***** Data lines
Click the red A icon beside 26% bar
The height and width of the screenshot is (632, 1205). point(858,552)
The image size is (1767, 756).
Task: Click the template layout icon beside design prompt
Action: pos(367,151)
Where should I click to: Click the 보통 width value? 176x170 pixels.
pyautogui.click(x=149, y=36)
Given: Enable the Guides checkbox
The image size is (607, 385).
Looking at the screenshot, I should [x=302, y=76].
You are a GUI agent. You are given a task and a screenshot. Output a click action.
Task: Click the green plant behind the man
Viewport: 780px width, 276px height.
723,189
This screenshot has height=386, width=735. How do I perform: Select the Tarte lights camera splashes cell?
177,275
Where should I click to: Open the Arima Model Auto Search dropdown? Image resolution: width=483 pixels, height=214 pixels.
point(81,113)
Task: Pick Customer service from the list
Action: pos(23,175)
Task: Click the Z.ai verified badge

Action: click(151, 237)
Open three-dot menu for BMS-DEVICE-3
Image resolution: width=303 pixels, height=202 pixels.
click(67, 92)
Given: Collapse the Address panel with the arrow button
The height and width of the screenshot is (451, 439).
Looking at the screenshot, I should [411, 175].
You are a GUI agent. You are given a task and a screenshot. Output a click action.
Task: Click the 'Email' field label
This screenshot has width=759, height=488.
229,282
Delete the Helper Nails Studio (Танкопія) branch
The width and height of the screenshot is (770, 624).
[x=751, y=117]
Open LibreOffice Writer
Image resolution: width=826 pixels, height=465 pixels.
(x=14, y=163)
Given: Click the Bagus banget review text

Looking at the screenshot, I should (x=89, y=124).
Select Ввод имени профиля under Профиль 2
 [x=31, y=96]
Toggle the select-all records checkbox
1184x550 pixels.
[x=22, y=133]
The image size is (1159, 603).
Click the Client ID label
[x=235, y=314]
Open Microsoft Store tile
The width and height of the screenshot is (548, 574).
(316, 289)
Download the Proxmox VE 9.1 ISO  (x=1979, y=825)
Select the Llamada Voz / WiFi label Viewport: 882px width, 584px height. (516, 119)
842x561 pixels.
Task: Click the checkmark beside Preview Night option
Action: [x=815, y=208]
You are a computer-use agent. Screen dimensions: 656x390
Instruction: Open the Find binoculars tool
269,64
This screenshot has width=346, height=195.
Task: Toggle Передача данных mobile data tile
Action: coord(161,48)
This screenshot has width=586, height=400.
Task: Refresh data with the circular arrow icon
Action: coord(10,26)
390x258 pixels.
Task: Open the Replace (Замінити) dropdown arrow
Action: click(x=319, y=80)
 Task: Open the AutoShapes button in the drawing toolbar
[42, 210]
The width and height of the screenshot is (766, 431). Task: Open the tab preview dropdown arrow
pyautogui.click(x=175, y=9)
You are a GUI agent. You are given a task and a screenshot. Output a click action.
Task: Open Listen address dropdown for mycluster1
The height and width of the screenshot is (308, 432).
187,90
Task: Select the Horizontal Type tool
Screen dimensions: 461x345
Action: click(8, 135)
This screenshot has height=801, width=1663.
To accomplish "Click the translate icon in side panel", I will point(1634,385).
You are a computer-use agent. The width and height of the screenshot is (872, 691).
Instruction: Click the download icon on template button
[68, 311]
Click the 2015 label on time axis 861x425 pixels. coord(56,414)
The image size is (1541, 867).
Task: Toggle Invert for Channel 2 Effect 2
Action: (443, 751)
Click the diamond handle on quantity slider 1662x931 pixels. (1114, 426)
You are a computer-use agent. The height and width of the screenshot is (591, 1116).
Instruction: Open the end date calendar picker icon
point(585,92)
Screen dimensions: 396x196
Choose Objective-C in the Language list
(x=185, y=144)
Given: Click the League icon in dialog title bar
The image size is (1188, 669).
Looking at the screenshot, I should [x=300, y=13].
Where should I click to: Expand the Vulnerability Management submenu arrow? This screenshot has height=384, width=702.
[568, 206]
**********
(Directive)
Convert everything in the listing above, from the line containing "Task: Click the Z.ai verified badge" down to the line containing "Action: [x=815, y=208]", both included, into a Markdown table with the columns Row and Listing line, leaving out blank lines.

(Exercise solution)
| Row | Listing line |
|---|---|
| 1 | Task: Click the Z.ai verified badge |
| 2 | Action: click(151, 237) |
| 3 | Open three-dot menu for BMS-DEVICE-3 |
| 4 | Image resolution: width=303 pixels, height=202 pixels. |
| 5 | click(67, 92) |
| 6 | Given: Collapse the Address panel with the arrow button |
| 7 | The height and width of the screenshot is (451, 439). |
| 8 | Looking at the screenshot, I should [411, 175]. |
| 9 | You are a GUI agent. You are given a task and a screenshot. Output a click action. |
| 10 | Task: Click the 'Email' field label |
| 11 | This screenshot has width=759, height=488. |
| 12 | 229,282 |
| 13 | Delete the Helper Nails Studio (Танкопія) branch |
| 14 | The width and height of the screenshot is (770, 624). |
| 15 | [x=751, y=117] |
| 16 | Open LibreOffice Writer |
| 17 | Image resolution: width=826 pixels, height=465 pixels. |
| 18 | (x=14, y=163) |
| 19 | Given: Click the Bagus banget review text |
| 20 | Looking at the screenshot, I should (x=89, y=124). |
| 21 | Select Ввод имени профиля under Профиль 2 |
| 22 |  [x=31, y=96] |
| 23 | Toggle the select-all records checkbox |
| 24 | 1184x550 pixels. |
| 25 | [x=22, y=133] |
| 26 | The image size is (1159, 603). |
| 27 | Click the Client ID label |
| 28 | [x=235, y=314] |
| 29 | Open Microsoft Store tile |
| 30 | The width and height of the screenshot is (548, 574). |
| 31 | (316, 289) |
| 32 | Download the Proxmox VE 9.1 ISO  (x=1979, y=825) |
| 33 | Select the Llamada Voz / WiFi label Viewport: 882px width, 584px height. (516, 119) |
| 34 | 842x561 pixels. |
| 35 | Task: Click the checkmark beside Preview Night option |
| 36 | Action: [x=815, y=208] |